KNEE OSTEOTOMIES
Tibial or femoral osteotomy at the knee is a so-called “conservative” surgical technique used in the treatment of early to moderate knee osteoarthritis, in contrast to non-conservative techniques such as knee prostheses.
Internal knee osteoarthritis is favored by an anomaly in the axis of the lower limb (genu varum, like “Lucky Luke”). When there is an axis defect, the stresses are poorly distributed, and the body weight applies more on the inside, accelerating wear.
Conversely, X-shaped knees (genu valgum) promote wear on the external compartment of the knee. When the osteoarthritis is not too severe yet, it is possible to propose to slow down or even stop its progression by straightening the osseous axis of the knee. The diagnosis of osteoarthritis is confirmed by clinical examination, radiography, MRI, and sometimes arthroscopy.
The mechanical axis of the limb is measured to determine the exact angle of correction needed.
THE SURGERY:
The surgery is performed under general anesthesia or spinal anesthesia, depending on your preferences and especially your medical history.
The scar is vertical and averages 8cm in length. A partial cut is made in the bone (osteotomy). An instrument gently spreads the bone edges by a few millimeters, according to the planned correction (8 to 12mm at maximum).
A wedge made of bone graft is inserted into the created space, and a titanium plate that conforms to the anatomical shape of the bone is used to secure the correction.
POSTOPERATIVE FOLLOW-UP:
The surgery is generally performed on an outpatient basis. A physiotherapist comes to see you before discharge to get you standing and to give you practical advice on using crutches. Weight-bearing on the operated limb is prohibited for 6 weeks, the time needed for the osteotomy to consolidate.
During this time, you will be able to move around with crutches, and you will need to have regular sessions (with a physiotherapist and at home) of knee mobilization in flexion/extension, to maintain joint flexibility and prevent muscle atrophy.
An anticoagulant treatment will also be prescribed for 6 weeks.

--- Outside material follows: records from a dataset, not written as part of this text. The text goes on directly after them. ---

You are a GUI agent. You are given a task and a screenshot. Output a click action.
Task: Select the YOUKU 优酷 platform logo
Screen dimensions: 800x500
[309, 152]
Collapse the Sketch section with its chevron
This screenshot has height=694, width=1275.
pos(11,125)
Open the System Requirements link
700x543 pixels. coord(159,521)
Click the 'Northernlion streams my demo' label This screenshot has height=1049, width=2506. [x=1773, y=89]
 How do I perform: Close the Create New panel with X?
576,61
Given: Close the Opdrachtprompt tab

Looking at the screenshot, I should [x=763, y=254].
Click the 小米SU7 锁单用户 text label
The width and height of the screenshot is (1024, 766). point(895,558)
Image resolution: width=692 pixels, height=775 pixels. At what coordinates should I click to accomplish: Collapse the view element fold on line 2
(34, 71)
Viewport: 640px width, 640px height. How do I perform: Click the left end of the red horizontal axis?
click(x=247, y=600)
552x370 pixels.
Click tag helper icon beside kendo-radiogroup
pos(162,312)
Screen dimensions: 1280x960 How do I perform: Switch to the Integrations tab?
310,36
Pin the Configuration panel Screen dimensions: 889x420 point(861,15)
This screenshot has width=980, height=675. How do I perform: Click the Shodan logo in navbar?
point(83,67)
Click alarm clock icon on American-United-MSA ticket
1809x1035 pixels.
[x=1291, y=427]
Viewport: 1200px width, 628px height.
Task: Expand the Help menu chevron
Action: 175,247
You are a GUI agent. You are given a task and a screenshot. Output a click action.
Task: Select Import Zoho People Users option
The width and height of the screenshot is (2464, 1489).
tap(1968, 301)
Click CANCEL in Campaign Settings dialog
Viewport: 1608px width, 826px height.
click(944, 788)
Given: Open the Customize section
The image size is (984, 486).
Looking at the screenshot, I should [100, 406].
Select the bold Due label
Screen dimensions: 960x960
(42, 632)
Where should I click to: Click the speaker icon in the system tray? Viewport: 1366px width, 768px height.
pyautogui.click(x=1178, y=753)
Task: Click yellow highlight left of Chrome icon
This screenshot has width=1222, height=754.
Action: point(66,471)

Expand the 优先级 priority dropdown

The consolidation of the osteotomy will be monitored in consultation with regular radiographs. Driving is possible as soon as full weight-bearing is resumed.
EXPECTED RESULTS:
It is very important to understand clearly that a knee osteotomy does not repair the osteoarthritis that already exists in your knee.
Its purpose is to modify a predisposing factor to osteoarthritis, the poor anatomical alignment, in order to preserve what healthy cartilage you have left.
It involves an extra-articular bone procedure, meaning that your surgeon does not touch the inside of your joint.
As a result, you will probably continue to experience the pains associated with osteoarthritis after the osteotomy, sometimes for more than a year, but these will gradually decrease since the pressure on the arthritic compartment is now reduced.
It is therefore appropriate to act seriously and effectively on all the other predisposing factors to osteoarthritis: Excess weight, demanding activities and sports, lifting heavy objects, sedentary lifestyle, etc.